Motivated by the significant benefits that can be gained and the challenges involved from a clinical perspective, there has been a recent interest in leveraging artificial intelligence for computer-aided clinical decision support of pulmonary fibrosis based on CT images (Levin, 2018; Walsh et al., 2018; Christe et al., 2019; Walsh et al., 2020). For instance, Anthimopoulos et al. (2016) use a deep convolutional neural network to analyze 2D patches from the CT image to classify reticulation, honeycombing, ground glass opacity (GGO), consolidation, and micronodules in lung tissue. Christodoulidis et al. (2016) proposed a multi-source transfer learning approach with deep convolutional neural networks pre-trained with a selection of texture data sets, again with the goal of classifying 2D image patches of lung tissue in CT. Bermejo-Peláez et al. (2020) describe a method using an ensemble of deep convolutional neural networks where the output of each network is summed up and weighted before being combined to form the overall output of the ensemble.

More recently, the significant potential and need for advancements in artificial intelligence-driven methods for computer-aided clinical decision support of pulmonary fibrosis was exemplified by the Kaggle Pulmonary Fibrosis Progression Challenge (OSIC, 2020). This challenge was launched by the Open Source Imaging Consortium (OSIC) to get the research community to accelerate advancement of machine learning for pulmonary fibrosis assessment. To the best of the authors’ knowledge, the patient cohort curated by OSIC for the challenge is the largest publicly available cohort in literature. Amongst the many artificial intelligence solutions introduced as part of the challenge, the 1st place winning solution (OSIC, 2020) proposed a weighted ensemble between a deep convolutional neural network with a state-of-the-art EfficientNet-B5 network architecture design (Tan and Le, 2020) and a multiple quantile regressor to predict the lung function decline of a patient based on a patient’s CT scans, initial spirometry measurement, and clinical metadata.

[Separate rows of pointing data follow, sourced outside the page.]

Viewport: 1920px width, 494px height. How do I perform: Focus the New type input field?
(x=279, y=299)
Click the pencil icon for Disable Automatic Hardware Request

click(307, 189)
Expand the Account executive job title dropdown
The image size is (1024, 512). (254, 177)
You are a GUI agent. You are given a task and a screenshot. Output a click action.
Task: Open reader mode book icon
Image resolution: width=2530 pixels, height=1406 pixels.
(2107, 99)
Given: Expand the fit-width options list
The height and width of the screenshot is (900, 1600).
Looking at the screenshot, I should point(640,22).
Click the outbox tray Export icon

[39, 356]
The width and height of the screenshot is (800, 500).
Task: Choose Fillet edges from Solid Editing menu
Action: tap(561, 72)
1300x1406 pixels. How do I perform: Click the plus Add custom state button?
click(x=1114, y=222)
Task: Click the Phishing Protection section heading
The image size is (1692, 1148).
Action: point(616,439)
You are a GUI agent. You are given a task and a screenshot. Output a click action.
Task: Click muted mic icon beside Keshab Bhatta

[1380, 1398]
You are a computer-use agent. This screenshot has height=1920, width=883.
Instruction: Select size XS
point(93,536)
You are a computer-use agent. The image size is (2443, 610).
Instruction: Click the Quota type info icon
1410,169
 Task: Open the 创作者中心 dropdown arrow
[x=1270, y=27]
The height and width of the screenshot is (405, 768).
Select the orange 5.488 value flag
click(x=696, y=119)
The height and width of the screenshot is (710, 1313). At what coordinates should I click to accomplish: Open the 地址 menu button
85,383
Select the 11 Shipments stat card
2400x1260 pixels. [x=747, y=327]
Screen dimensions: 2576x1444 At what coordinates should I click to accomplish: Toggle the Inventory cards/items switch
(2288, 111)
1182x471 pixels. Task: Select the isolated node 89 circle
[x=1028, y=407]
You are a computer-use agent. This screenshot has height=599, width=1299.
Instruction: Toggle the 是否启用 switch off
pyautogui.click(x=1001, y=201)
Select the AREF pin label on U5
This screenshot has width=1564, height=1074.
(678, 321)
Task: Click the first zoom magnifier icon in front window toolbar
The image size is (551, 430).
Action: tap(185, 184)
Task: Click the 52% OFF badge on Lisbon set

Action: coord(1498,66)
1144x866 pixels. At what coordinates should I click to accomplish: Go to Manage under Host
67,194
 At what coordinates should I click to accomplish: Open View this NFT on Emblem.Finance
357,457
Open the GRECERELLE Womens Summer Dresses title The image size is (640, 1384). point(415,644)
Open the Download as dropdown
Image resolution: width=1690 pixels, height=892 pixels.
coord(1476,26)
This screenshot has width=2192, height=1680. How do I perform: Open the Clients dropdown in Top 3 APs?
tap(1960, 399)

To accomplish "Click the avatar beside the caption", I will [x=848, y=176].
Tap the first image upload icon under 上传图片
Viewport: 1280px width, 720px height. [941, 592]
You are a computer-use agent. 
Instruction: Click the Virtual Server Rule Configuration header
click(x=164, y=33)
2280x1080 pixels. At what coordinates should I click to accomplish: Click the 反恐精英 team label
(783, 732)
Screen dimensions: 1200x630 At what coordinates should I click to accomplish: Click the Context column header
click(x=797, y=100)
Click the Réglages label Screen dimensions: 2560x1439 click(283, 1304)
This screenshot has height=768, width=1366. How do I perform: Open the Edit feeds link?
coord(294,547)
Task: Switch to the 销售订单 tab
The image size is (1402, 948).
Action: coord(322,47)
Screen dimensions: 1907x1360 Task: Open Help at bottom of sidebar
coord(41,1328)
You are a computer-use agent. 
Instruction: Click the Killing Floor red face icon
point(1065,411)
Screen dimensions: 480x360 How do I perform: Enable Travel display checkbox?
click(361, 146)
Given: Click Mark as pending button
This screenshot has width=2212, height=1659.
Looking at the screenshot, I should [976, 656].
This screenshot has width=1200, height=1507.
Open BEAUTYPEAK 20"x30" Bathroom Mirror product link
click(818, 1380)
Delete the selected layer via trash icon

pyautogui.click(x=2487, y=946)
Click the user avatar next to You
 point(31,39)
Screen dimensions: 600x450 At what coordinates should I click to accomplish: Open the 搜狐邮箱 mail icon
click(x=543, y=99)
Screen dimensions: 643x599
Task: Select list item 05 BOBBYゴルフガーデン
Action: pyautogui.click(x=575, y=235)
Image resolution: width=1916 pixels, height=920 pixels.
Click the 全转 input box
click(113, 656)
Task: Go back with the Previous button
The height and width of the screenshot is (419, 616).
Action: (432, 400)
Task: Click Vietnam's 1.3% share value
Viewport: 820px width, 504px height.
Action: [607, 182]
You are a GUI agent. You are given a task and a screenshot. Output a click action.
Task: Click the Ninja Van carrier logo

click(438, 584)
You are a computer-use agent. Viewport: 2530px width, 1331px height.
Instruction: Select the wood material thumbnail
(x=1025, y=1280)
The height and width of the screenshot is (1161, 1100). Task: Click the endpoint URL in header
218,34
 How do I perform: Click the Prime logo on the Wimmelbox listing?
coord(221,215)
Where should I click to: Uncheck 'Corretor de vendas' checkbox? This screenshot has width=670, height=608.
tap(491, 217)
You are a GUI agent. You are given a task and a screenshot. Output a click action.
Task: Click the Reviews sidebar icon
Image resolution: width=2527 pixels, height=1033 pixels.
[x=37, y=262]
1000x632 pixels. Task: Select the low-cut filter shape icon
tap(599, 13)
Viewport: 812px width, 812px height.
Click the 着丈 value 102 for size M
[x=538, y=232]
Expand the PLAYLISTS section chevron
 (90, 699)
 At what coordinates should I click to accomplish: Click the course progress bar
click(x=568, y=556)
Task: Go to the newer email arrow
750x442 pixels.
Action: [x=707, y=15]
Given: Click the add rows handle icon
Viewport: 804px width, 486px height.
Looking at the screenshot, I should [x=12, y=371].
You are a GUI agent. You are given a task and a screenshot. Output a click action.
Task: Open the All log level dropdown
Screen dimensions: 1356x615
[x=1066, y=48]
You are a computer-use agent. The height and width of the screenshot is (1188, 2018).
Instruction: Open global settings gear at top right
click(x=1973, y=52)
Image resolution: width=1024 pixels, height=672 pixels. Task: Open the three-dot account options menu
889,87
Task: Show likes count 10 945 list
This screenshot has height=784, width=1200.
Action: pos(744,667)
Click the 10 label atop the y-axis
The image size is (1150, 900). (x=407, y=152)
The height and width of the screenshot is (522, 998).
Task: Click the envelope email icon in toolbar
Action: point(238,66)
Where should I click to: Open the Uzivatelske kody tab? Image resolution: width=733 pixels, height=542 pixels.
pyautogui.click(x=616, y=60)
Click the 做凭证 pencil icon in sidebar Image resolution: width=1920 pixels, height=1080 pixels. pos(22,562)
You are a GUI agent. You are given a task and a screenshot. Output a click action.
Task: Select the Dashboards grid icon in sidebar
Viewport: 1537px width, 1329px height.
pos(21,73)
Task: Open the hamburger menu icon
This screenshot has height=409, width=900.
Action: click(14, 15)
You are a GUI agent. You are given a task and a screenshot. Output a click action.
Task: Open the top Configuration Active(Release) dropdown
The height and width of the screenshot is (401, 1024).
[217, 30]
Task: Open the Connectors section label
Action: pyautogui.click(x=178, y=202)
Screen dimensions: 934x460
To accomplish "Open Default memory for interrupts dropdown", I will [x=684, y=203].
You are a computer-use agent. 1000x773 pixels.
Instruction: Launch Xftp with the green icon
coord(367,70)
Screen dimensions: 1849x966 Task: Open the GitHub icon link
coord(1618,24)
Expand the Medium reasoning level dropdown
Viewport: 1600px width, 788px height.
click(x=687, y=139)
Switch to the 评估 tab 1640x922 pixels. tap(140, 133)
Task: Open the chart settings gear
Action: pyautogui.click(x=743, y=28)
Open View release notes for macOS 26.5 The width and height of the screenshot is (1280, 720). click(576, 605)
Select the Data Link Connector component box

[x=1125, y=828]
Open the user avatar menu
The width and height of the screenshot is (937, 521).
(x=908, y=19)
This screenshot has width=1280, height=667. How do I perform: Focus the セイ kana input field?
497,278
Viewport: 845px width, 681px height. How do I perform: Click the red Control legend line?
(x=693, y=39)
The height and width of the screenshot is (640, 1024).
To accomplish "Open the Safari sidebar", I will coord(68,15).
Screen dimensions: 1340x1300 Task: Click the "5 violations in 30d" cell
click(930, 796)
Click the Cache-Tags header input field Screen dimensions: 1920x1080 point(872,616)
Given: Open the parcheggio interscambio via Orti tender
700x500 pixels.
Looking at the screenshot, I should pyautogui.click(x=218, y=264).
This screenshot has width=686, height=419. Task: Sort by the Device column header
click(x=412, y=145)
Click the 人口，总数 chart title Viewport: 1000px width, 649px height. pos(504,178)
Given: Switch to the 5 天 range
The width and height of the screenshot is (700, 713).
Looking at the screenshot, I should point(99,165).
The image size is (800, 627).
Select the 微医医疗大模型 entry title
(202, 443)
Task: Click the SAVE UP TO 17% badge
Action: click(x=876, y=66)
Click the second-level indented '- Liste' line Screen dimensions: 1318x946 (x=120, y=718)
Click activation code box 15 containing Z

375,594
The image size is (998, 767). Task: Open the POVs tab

To the best of the authors’ knowledge, the notion of explainability-driven performance validation of the decision-making behavior of artificial intelligence solutions for the prediction of pulmonary fibrosis progression have not been previously explored in literature. Such validation can be very valuable for driving greater clinical adoption of such solutions in a transparent and trusted manner. Furthermore, while explainability-driven performance validation strategies has been demonstrated to be very successful in past studies for the purpose of clinical classification (Gunraj and Wong, 2020; Wang et al., 2020; Wong et al., 2021a; Gunraj et al., 2021), to the best of the authors’ knowledge this is the first study in literature to successfully leverage explainability-driven performance validation on a clinical regression problem.

3 Materials and Methods

3.1 Data Preparation and Analysis

To build the proposed Fibrosis-Net, we leverage the patient cohort from the OSIC Pulmonary Fibrosis Progression Challenge (OSIC, 2020). The data for this patient cohort consists of chest CT scans, forced vital capacity (FVC) measurements from frequent visits over the course of around 1–3 years, and associated clinical metadata (i.e., age, sex, smoking status, and patient’s relative FVC measurement compared to the typical FVC measurement of a patient with similar characteristics). More specifically, in this study, the training set consists of 172 patient cases, while the test set consists of approximately 28 patient cases. To the best of the authors’ knowledge, the patient cohort curated for this challenge is the largest publicly available cohort in literature.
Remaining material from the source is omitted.